**Exercise directions:**
The response must contain each line of the material that holds "computer".
———
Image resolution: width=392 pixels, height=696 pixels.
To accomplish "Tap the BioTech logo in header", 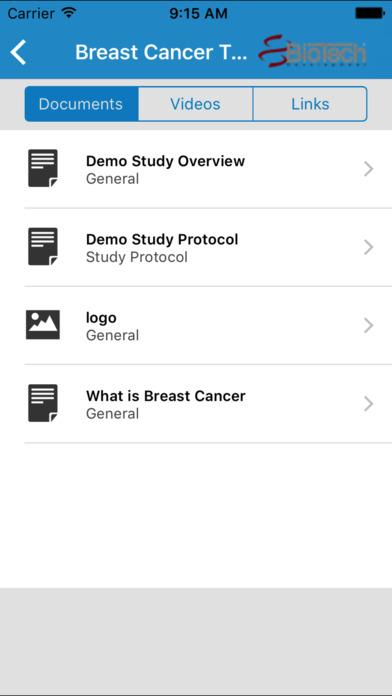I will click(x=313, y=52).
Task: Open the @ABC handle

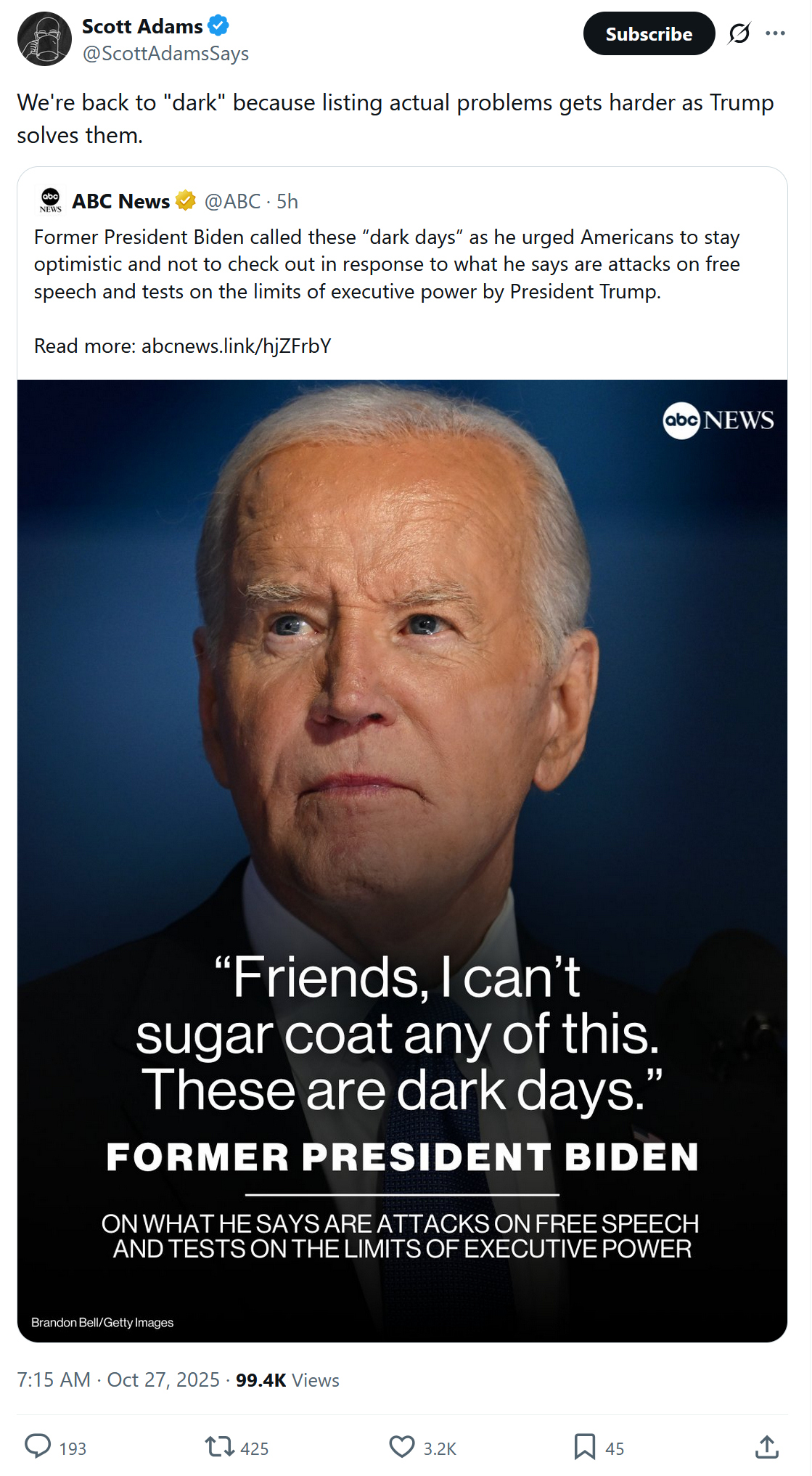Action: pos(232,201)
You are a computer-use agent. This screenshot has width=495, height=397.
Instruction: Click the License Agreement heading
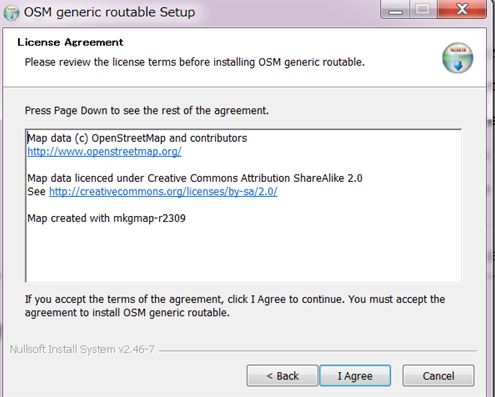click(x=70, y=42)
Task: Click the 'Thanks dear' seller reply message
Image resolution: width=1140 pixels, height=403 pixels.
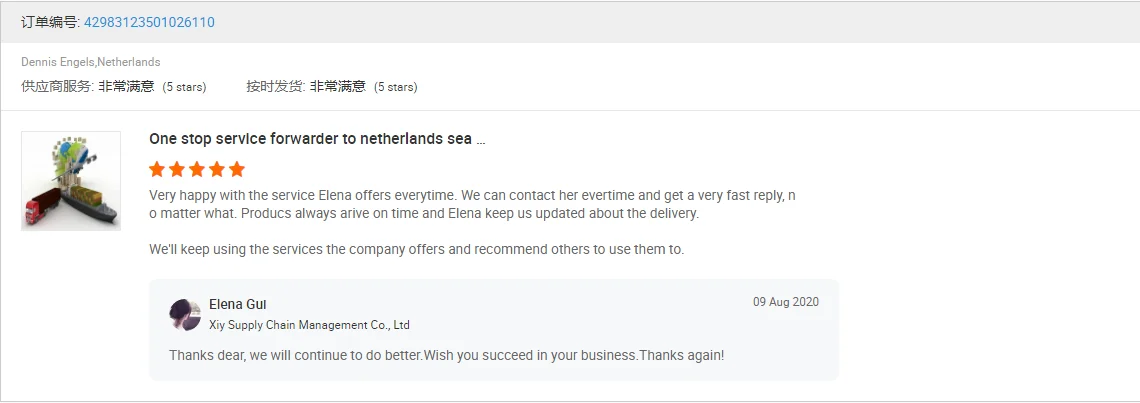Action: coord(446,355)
———
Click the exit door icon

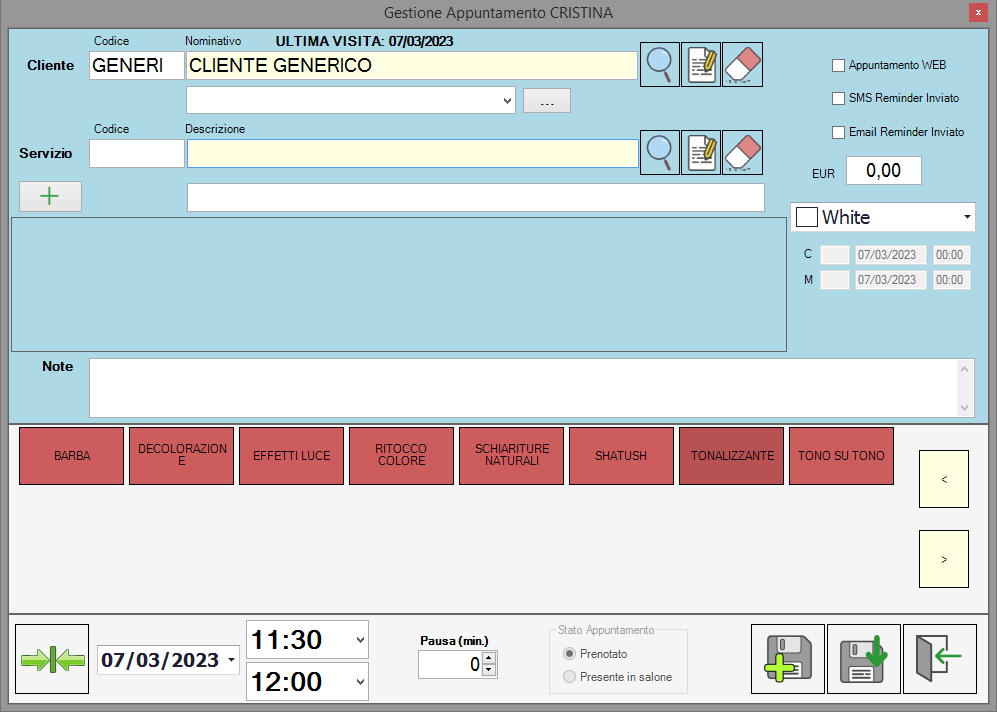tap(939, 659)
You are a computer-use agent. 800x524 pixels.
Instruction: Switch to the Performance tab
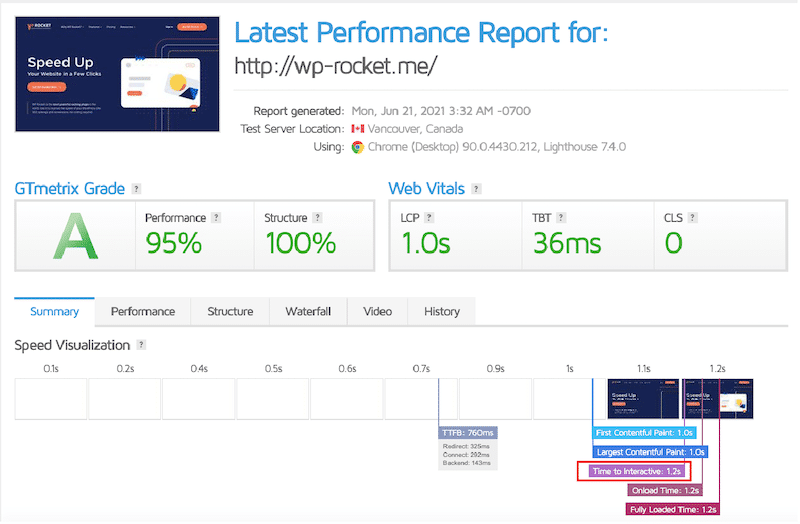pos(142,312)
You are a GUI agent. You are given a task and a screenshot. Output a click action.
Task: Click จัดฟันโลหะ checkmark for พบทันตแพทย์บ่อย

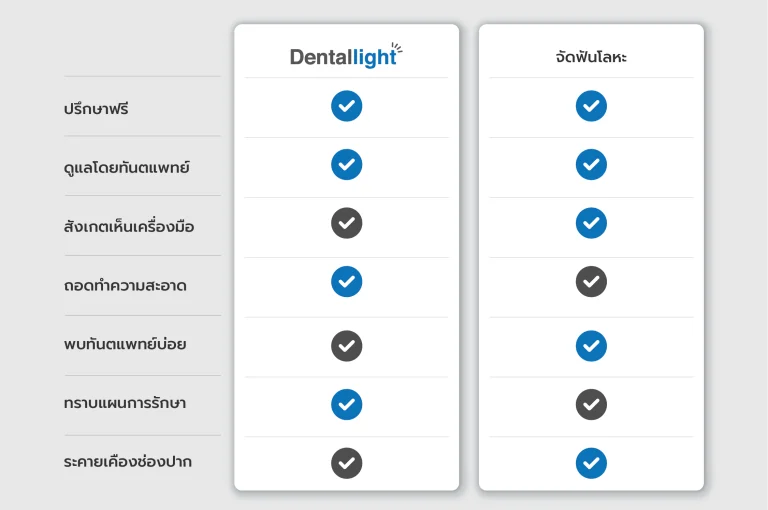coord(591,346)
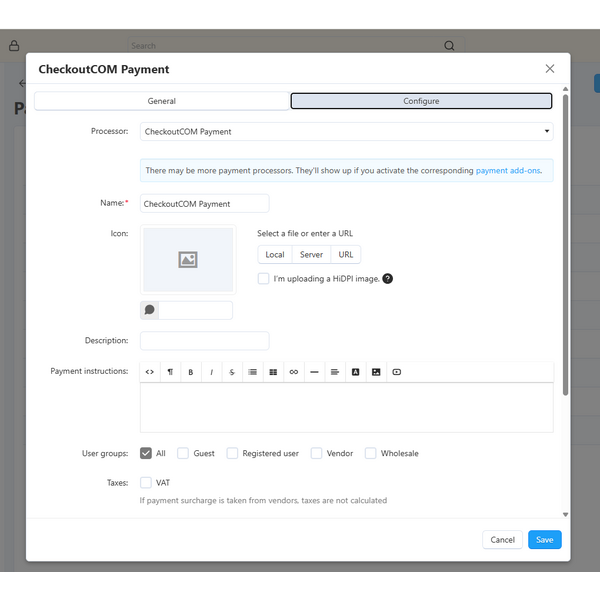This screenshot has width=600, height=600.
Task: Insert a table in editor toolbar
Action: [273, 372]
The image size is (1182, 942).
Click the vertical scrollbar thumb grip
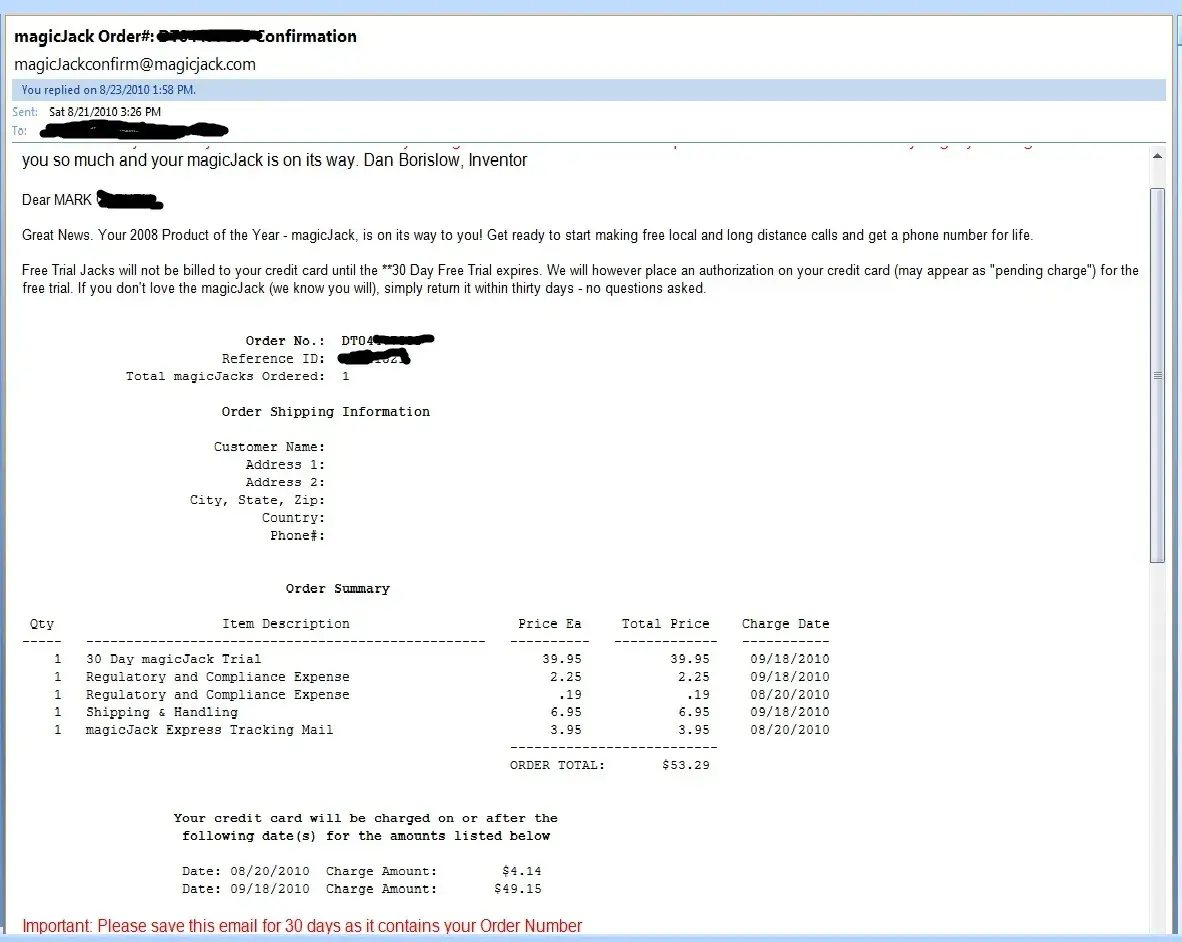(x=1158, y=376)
———
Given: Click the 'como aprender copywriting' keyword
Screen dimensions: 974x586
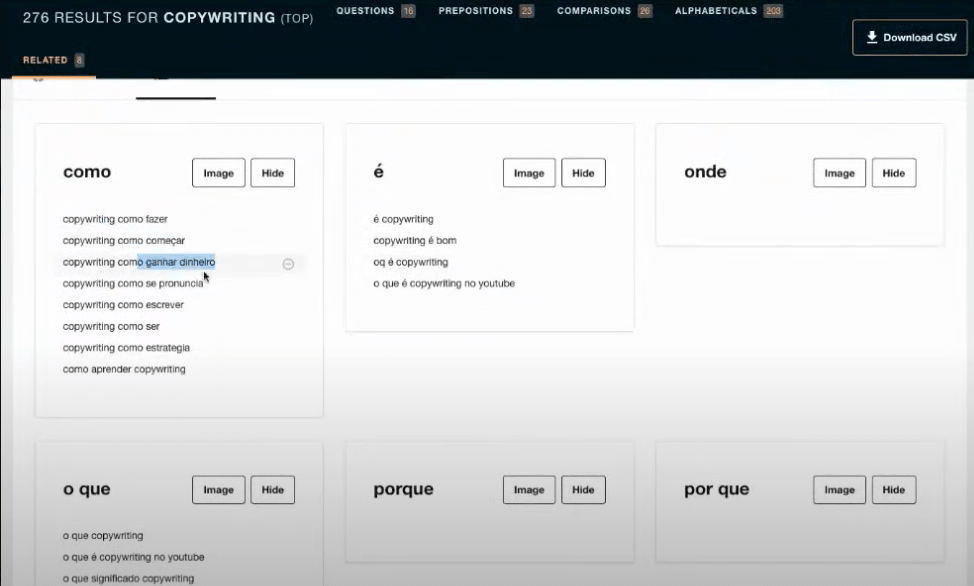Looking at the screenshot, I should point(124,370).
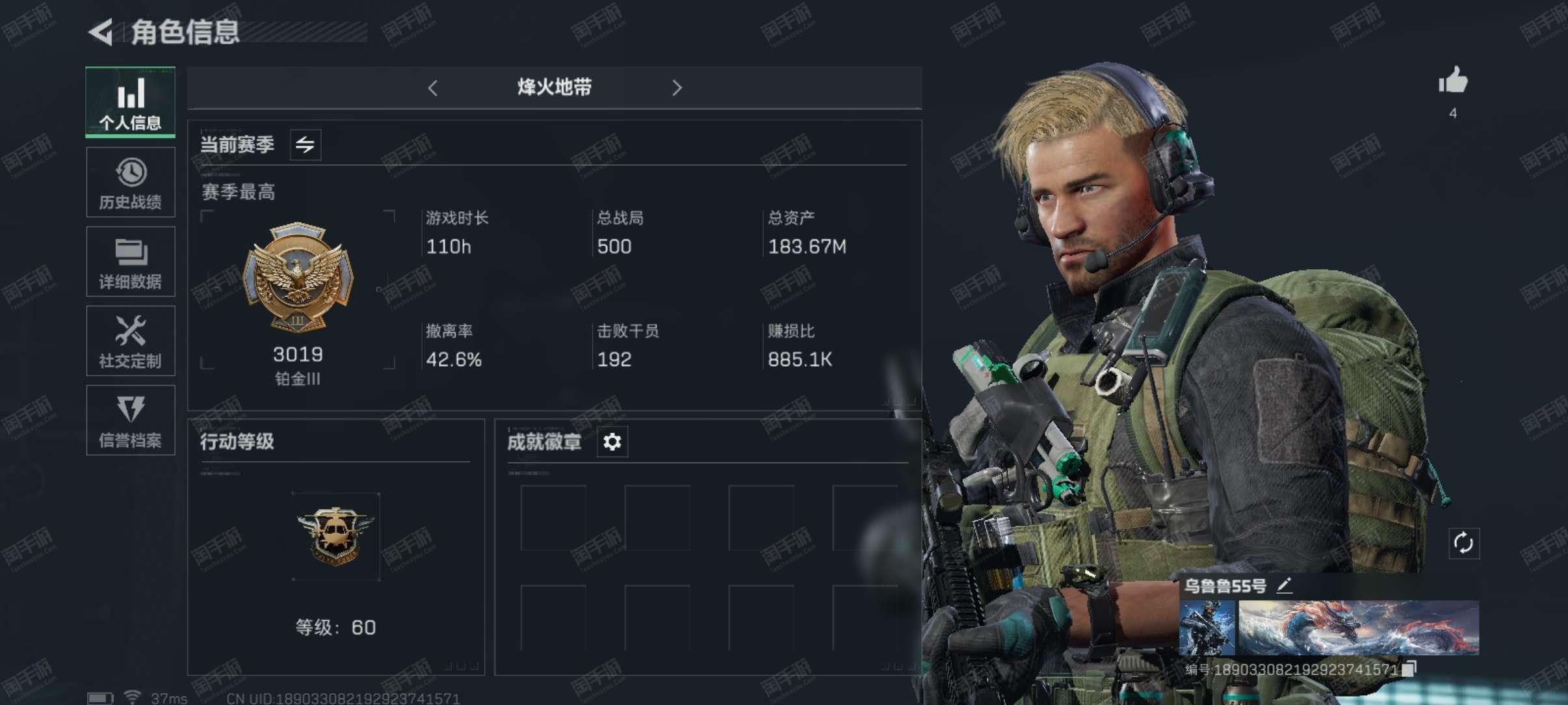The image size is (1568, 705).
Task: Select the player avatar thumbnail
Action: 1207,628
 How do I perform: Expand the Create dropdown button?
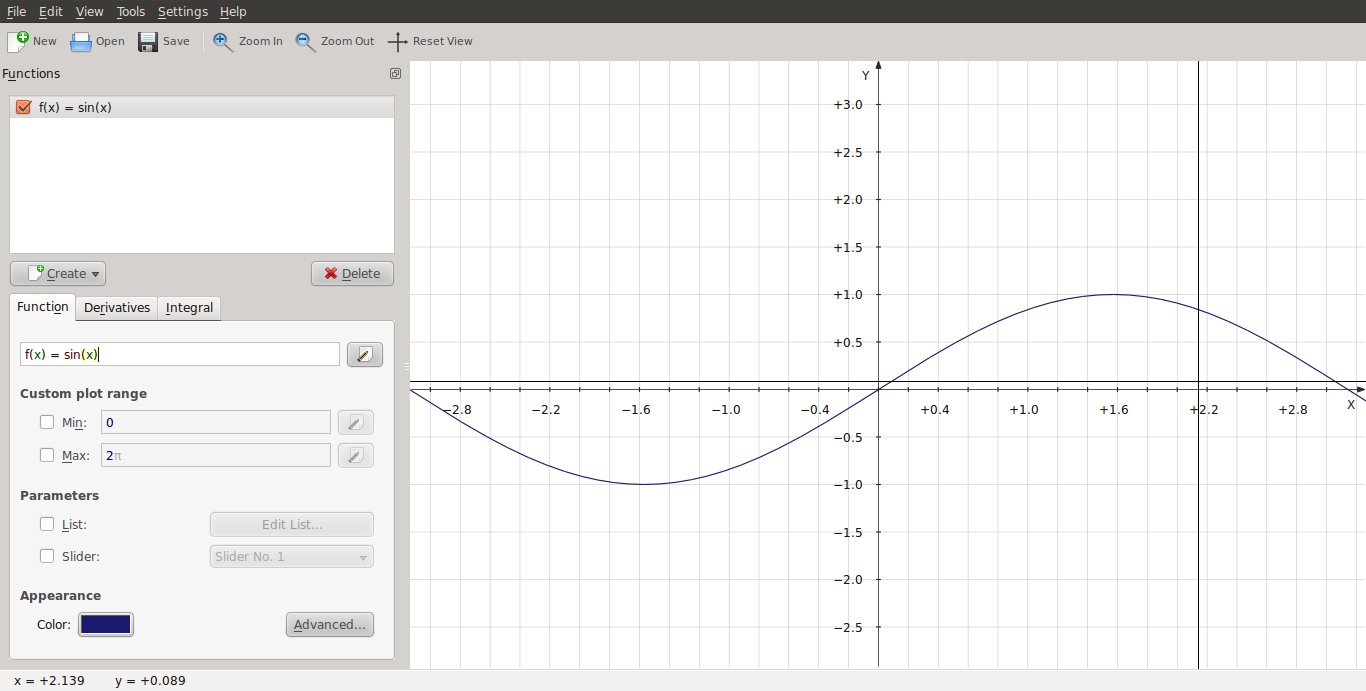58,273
———
**The completed task:**
You are a computer-use agent. This screenshot has width=495, height=397.
You are a computer-use agent. 800x524 pixels.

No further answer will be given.